NEW YORK — Wall Street celebrated on Friday after tech companies and industrials powered US stock markets to five straight days of growth, despite continuing fears over Europe’s debt crisis.

The Dow Jones Industrial Average rose 4.7 percent for the week to close at 11,509.09, back above its closing level from August 5, just before Standard & Poor’s downgrade of the United States roiled global markets.

The last time that the Dow enjoyed five consecutive days of growth was in late June.

The S&P 500 gained 5.35 percent for the week to close at 1,216.01, while the tech-heavy Nasdaq Composite surged 6.25 percent to 2,622.31.

“We’ve seen good leadership in technology, in banks, in retails. This is positive. It has been a very constructive week,” said Marc Pado, US market strategist for Cantor Fitzgerald.

Strong performers included chipmaker Intel, up 11.5 percent; Apple, up 6.1 percent; and Cisco, the maker of networking hardware, up 5.1 percent over the past week.

Investors kept a wary eye the eurozone’s sovereign debt crisis, though, with markets reacting sharply to statements by European policymakers and developments in Greece’s ongoing debt drama.

Analysts warned that Wall Street’s bullishness rested on a weak foundation, noting that in addition to Europe’s woes, the US economy
was still suffering from stubbornly high unemployment and sluggish
growth.

“To really have a well-oriented market, we must see more visible US growth; there needs to be an improvement in the jobs market and the start of a solution in Europe, not just short-term or temporary measures,” said Gregori Volokhine, head of Meeschaert Capital Markets.

Next week, investors will be keeping a close eye on a two-day meeting beginning Tuesday of the Federal Open Market Committee, the key policy body of the US Federal Reserve, to see whether it takes action to boost the ailing economy.

Due to internal divisions, the FOMC is unlikely to take the drastic step of launching a third round of quantitative easing – effectively printing dollars to inject liquidity into the economy — but might
take less contentious steps, economists at IHS Global Insight said.

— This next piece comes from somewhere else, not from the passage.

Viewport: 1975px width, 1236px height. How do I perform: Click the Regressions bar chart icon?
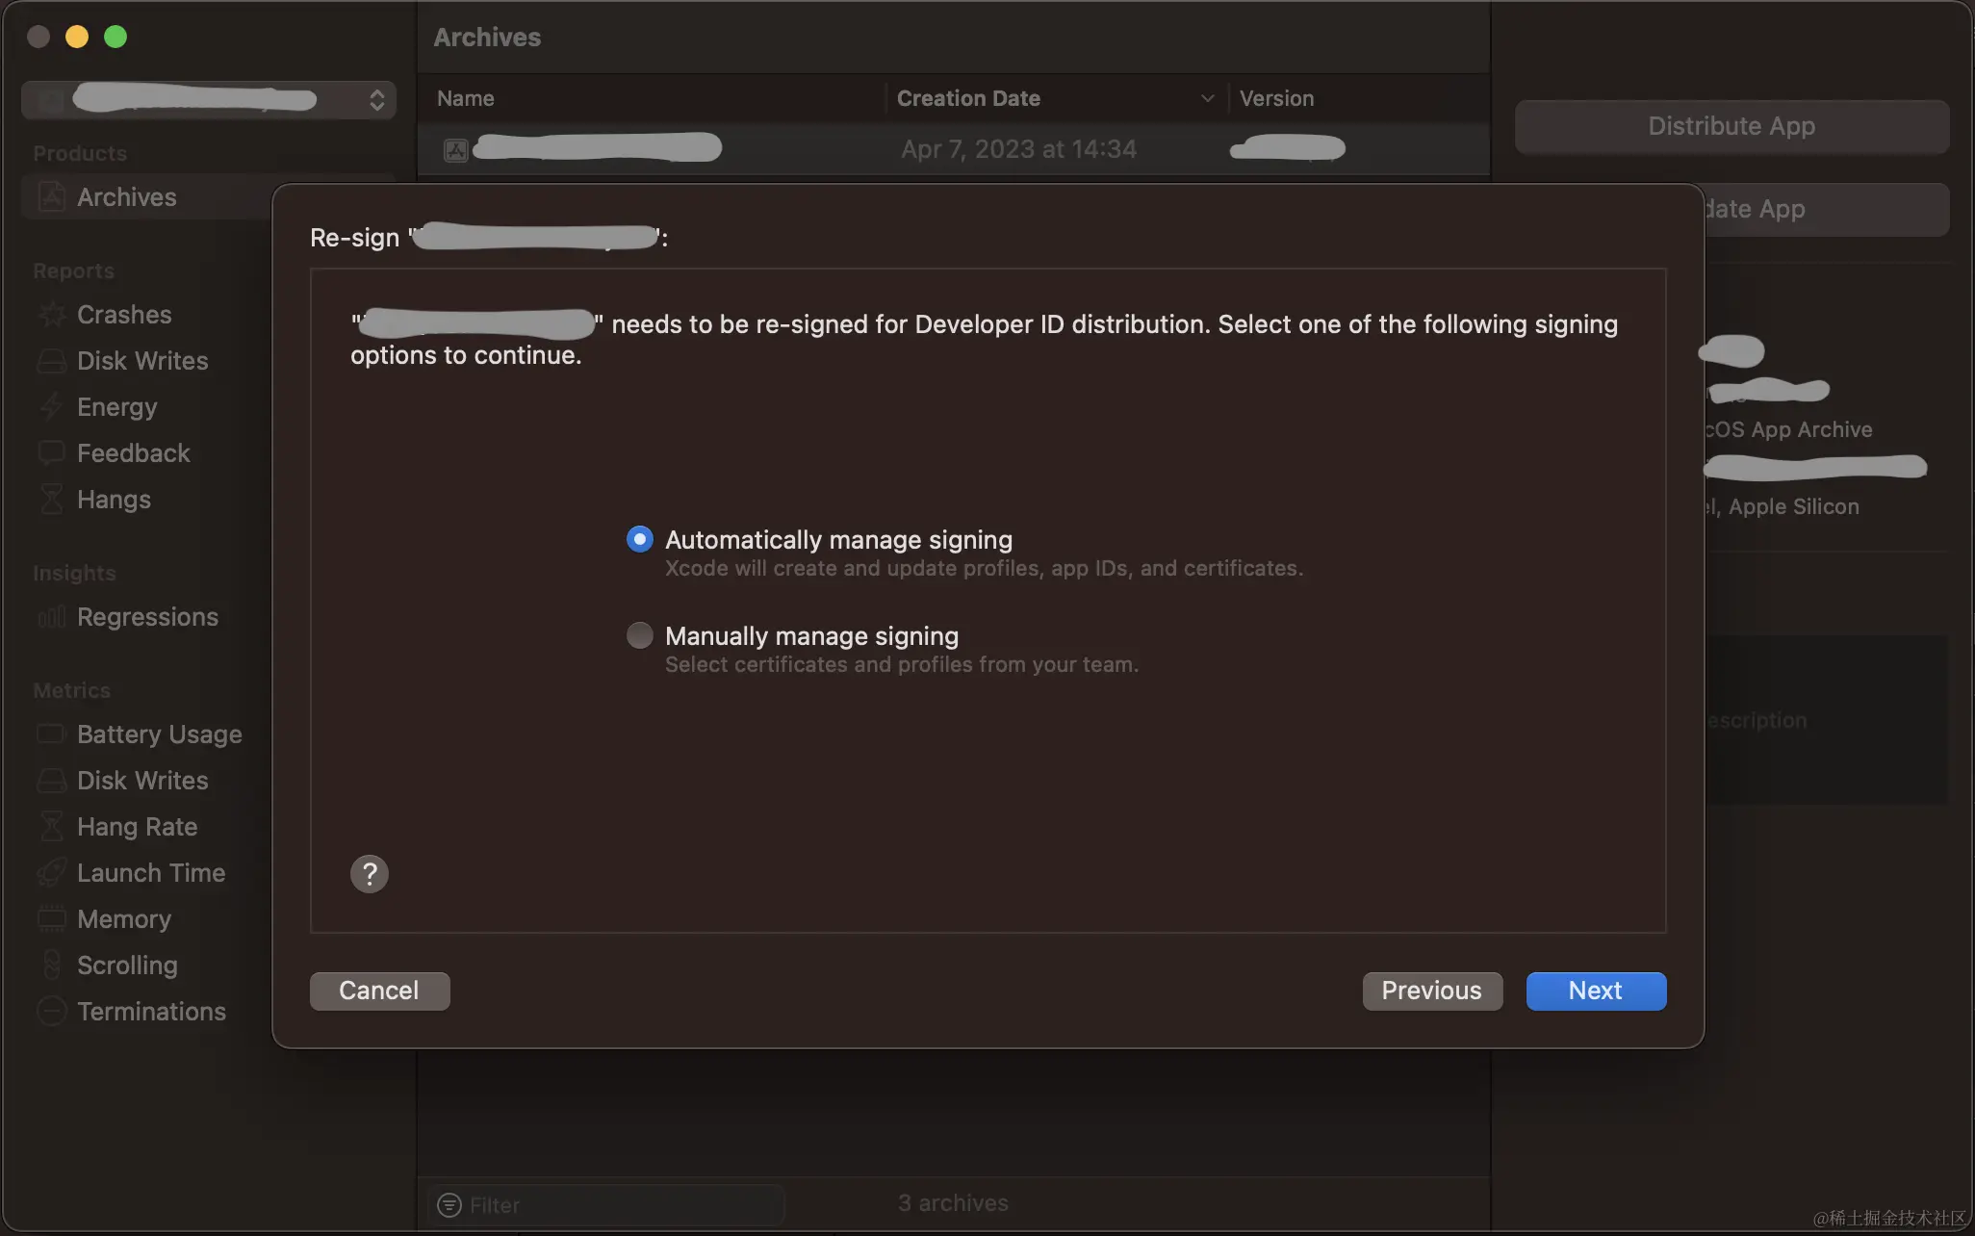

“We believe that more quantitative easing is too controversial for now… but that it will come eventually because we expect growth to remain weak and the unemployment rate to rise,” they said in a research note.

Markets will also be awaiting two data releases that will reveal how the US housing market fared in August: housing starts, scheduled for publication on Tuesday, and existing home sales, coming on Wednesday.